= DATA FOR THE TASK =
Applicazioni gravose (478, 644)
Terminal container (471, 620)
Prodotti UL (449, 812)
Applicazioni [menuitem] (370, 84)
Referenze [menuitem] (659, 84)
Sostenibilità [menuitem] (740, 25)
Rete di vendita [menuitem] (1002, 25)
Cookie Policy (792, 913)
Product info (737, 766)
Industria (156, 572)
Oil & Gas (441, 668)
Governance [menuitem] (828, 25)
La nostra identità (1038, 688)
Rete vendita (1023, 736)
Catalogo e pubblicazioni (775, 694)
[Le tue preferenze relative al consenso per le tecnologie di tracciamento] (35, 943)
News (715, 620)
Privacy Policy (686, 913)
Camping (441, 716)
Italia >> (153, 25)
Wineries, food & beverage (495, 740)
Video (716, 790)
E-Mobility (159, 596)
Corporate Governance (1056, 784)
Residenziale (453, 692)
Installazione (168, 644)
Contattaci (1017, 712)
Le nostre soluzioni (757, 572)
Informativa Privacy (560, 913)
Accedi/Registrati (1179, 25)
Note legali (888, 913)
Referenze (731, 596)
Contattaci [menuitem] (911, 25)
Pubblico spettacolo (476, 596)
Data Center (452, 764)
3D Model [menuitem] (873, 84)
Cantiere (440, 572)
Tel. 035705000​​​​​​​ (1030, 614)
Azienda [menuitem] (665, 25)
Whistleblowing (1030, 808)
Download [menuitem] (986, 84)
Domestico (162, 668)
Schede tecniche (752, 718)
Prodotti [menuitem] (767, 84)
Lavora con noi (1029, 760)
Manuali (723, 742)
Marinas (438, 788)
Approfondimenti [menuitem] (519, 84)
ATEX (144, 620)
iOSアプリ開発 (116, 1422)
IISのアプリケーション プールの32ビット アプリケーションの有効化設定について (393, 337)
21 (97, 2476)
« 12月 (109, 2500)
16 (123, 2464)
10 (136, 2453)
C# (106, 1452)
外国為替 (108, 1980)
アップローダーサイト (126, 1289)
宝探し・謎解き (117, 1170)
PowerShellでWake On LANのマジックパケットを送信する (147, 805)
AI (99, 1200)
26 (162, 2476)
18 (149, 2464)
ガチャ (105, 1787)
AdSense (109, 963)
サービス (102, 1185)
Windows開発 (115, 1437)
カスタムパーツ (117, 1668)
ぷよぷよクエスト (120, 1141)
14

= EXERCISE BRIEF =
Copy every line of the data that holds the string "Governance".

= RESULT OF THIS TASK =
Governance [menuitem] (828, 25)
Corporate Governance (1056, 784)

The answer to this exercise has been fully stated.